J’ai dessiné sept albums de Carland Cross et huit de Niklos Koda. Lorsque j’ai commencé à réaliser des bandes dessinées, je voulais avant tout raconter des histoires. Mais j’ai dû rapidement mettre de côté mes envies scénaristiques pour me donner du temps pour progresser au niveau graphique. Michel Oleffe et Jean Dufaux m’ont aidé à me réaliser. J’écris actuellement un diptyque qui devrait compter au total une centaine de page. Entre temps, je dois terminer les deux Aire Libre avec Denis Lapière, tout en réalisant un Niklos Koda par an.

L’écriture était un besoin ?

Oui. Même si, d’une certaine façon, je m’approprie les scénarios pour les mettre en scène. J’aime retrouver des éléments qui me correspondent dans les scénarios de Jean. Il s’adapte aux besoins de ces collaborateurs, même s’il bâtit sa propre œuvre.

Vous semblez être gourmand, avoir de nombreuses envies …

J’ai toujours eu plusieurs activités à côté de la bande dessinée. J’ai été présentateur et chroniqueur dans une émission télévisée pendant quelques années. Je donne toujours des cours de bande dessinée à l’ERG.
Mais je me sens aujourd’hui plus serein pour me concentrer aujourd’hui sur la bande dessinée…

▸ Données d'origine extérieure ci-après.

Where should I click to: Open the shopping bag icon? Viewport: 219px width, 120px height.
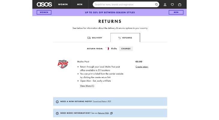coord(180,5)

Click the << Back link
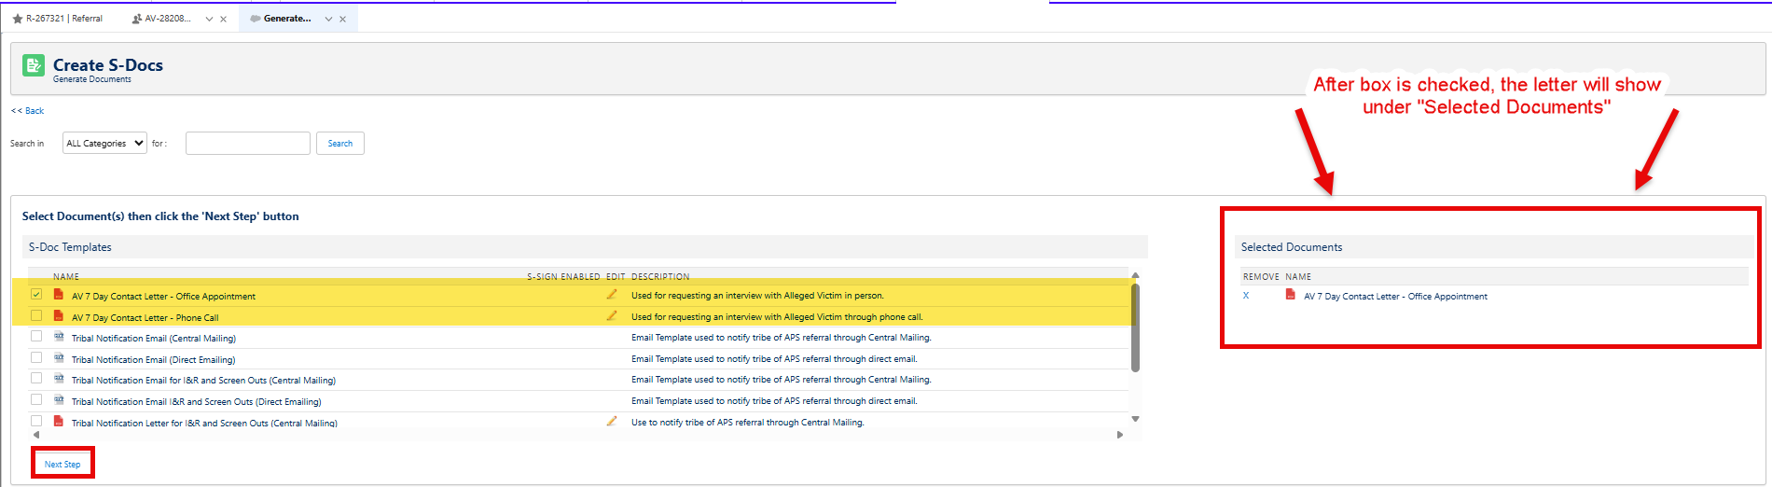pos(27,111)
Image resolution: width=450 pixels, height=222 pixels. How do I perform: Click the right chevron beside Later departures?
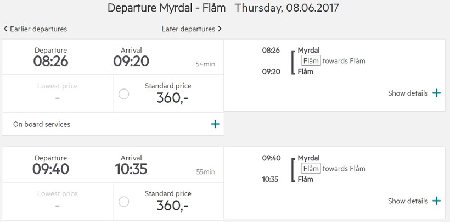[x=220, y=29]
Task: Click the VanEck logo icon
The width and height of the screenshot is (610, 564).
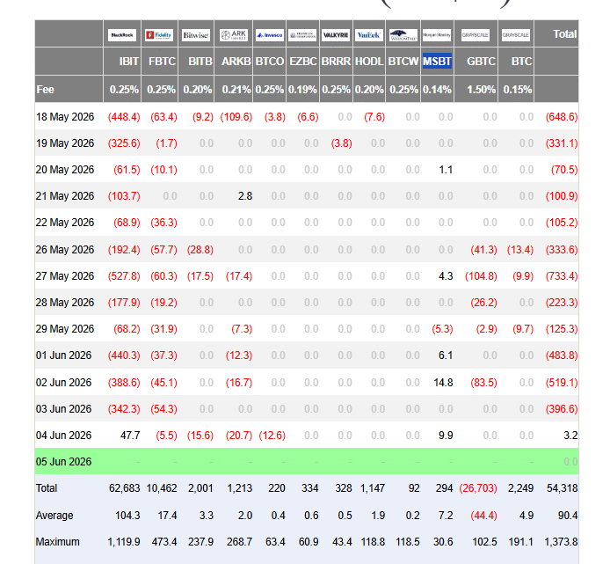Action: click(x=369, y=35)
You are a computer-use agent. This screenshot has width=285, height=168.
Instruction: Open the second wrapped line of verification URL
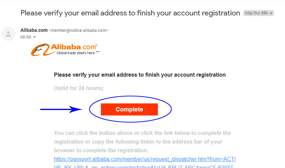(144, 166)
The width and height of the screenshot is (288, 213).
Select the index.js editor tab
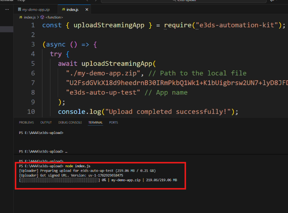pos(73,9)
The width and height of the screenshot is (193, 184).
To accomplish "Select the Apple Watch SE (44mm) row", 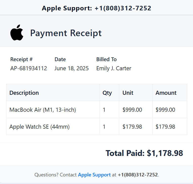I will (x=97, y=126).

Étude préparatoire pour le projet personnel
(c) Olivier Grenson

Vous préparez un hors-série de Niklos Koda …

Il sortira en même temps que le neuvième album. Au point de vue graphique, il contiendra des éléments existants (illustrations, ex-libris) ainsi que des dessins inédits. Jean doit encore en réaliser le travail d’écriture. Nous aimerions réaliser quelque chose de différent que ce qu’il a fait pour les albums hors série de Djinn et de Rapaces. Nous avons trouvé un angle intéressant qui devrait séduire les personnes qui sont attachées à l’univers de la série…

Concernant votre projet avec Denis Lapière, vous avez souhaité qu’il change le lieu où se déroule l’histoire… Il pensait la situer en Bretagne… [1]

En effet. J’ai demandé à Denis qu’il la modifie pour qu’elle se passe dans la région hennuyère. Je suis né à Charleroi et j’ai vécu à Marcinelle. Je me suis réapproprié son univers en lui demandant de changer l’encrage de ses personnages. Si nous voulons que l’héroïne ait un vécu, il me semblait important de tenir compte de cet environnement. De plus, elle me ressemble. Nous racontons la vie d’une femme qui est jolie, ambitieuse et qui envie de partir de sa région natale pour se réaliser…

Qu’est ce qui vous plaisait dans ce projet ?

L’écriture de Denis ! Et puis la manière dont il développe le personnage féminin. Il arrive à faire passer beaucoup de sensibilité et d’émotion dans son écriture. J’ai beaucoup aimé Le Tour de Valse et Un peu de Fumée Bleue.

Pourriez-vous lever le voile sur cette histoire ?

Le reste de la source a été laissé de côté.